The comments drew a hefty amount of blowback. Mizzou head coach Eli Drinkwitz even apologized for a comment he made about Herbstreit's comments. (In retrospect, the comment was benign and the apology was probably unnecessary, but c'est la vie.) After all, it's nothing more than one man's opinion, and all he did was quote his understanding of medical experts -- not issue a royal decree.
Still, the blowback was understandable. This is a highly emotional time we're all living in: locked indoors with no end in sight, watching the world around us crumble bit by bit. A lot of people have a lot to lose if college football isn't played this fall, and Herbstreit voiced -- confidently, I might add -- the fear all of us have quietly confronted over the past couple weeks. It's not hard to see why people would get mad at a guy they view speaking a bunch of bad juju into the universe, especially when that guy happens to be the most prominent voice in the sport.
Well, on Friday another of the sport's most prominent voices arrived with the antidote to Herbstreit's cold reality.
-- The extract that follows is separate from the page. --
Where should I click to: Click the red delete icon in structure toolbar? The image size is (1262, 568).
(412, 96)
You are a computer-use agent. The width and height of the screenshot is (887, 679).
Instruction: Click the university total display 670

While we have no indication that he was responding directly to Herbstreit, Dabo Swinney told the local Clemson media in a teleconference that he was ready to roundhouse kick the coronavirus straight out of America with his trademark brand of relentless positivity. (Transcript via Larry Williams of Tiger Illustrated.)
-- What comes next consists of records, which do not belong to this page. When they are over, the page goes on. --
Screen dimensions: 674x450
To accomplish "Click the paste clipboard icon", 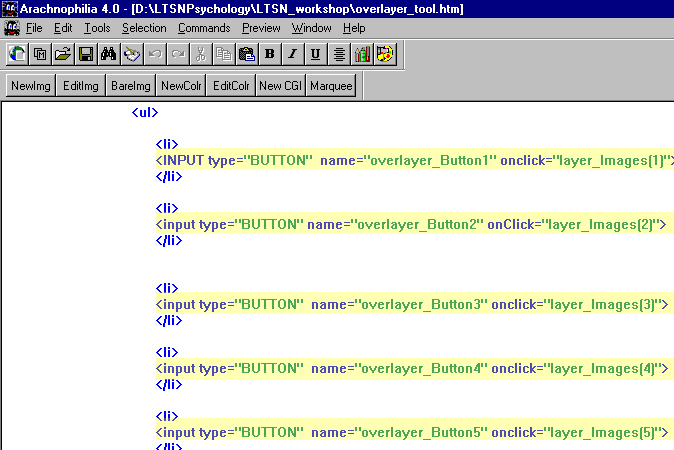I will point(247,54).
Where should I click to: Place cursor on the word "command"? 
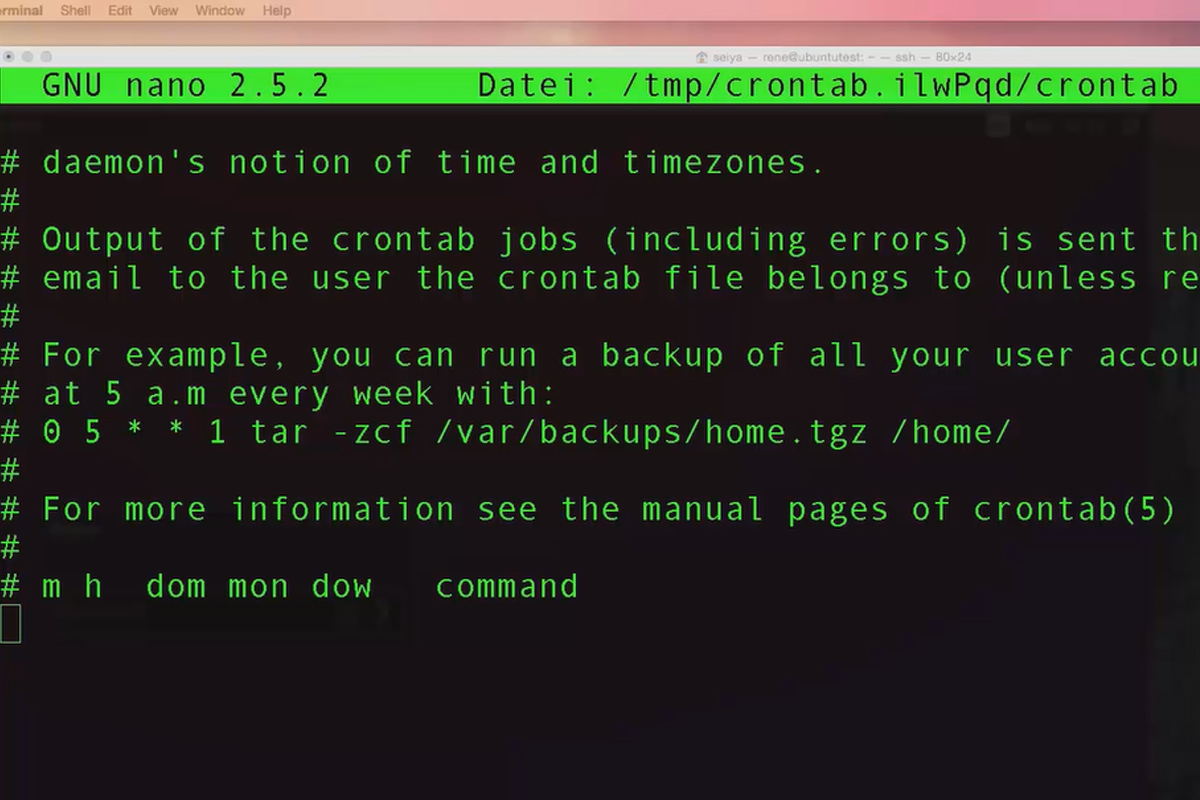pyautogui.click(x=506, y=586)
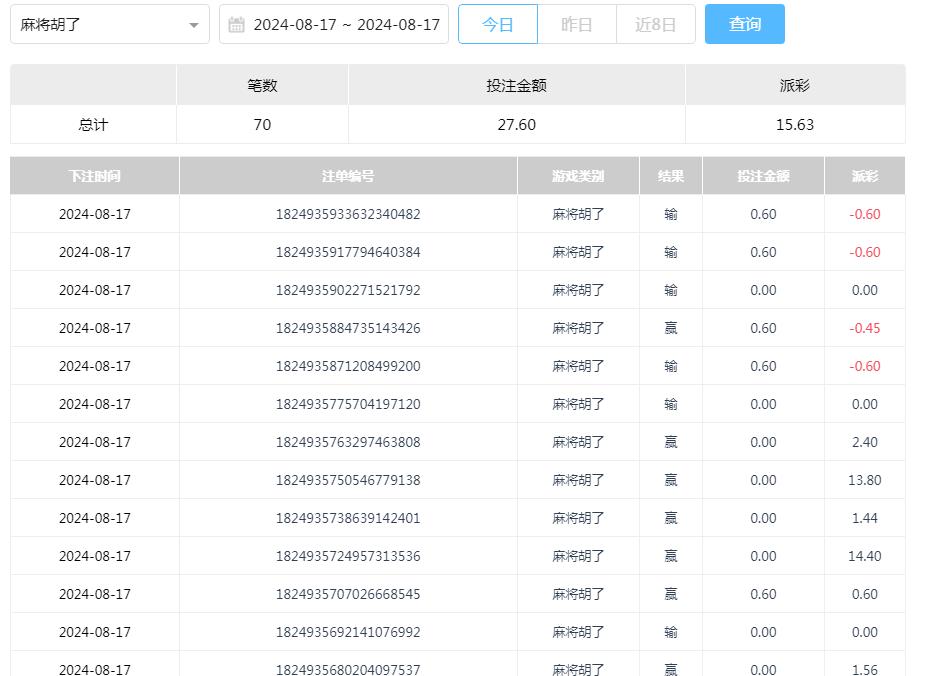Screen dimensions: 939x676
Task: Click the 总计 summary row label
Action: point(93,125)
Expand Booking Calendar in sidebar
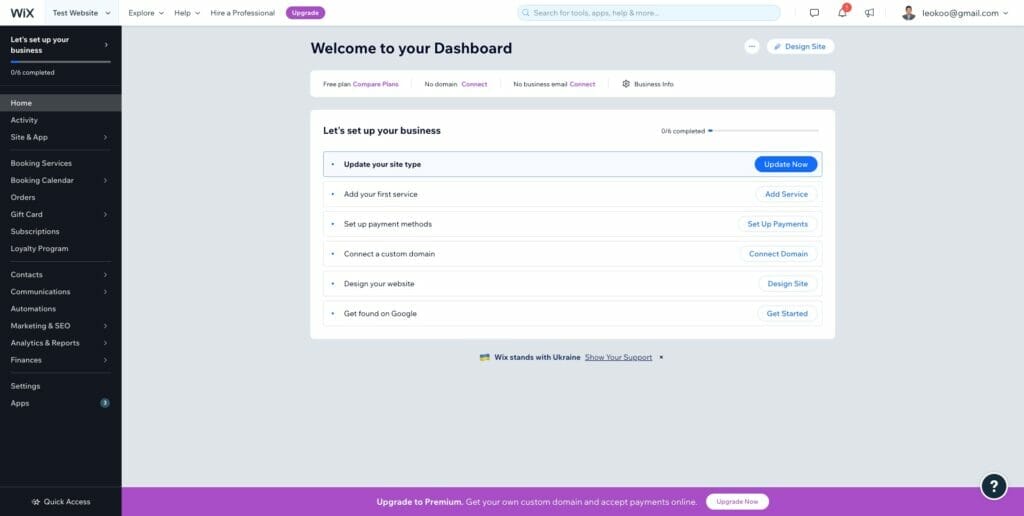 (60, 180)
I have no idea of Dabo is right, just as I have no idea if Herbstreit is, either. No one is, and that uncertainty is what makes this all so difficult.
But this period -- the weeks we've all collectively served at home, and the weeks still ahead of us -- have proven to be a battle of mental attrition, and, if you're going to expose your brain to Herbstreit's caution, it's important to chase it with a shot of Dabo's optimism.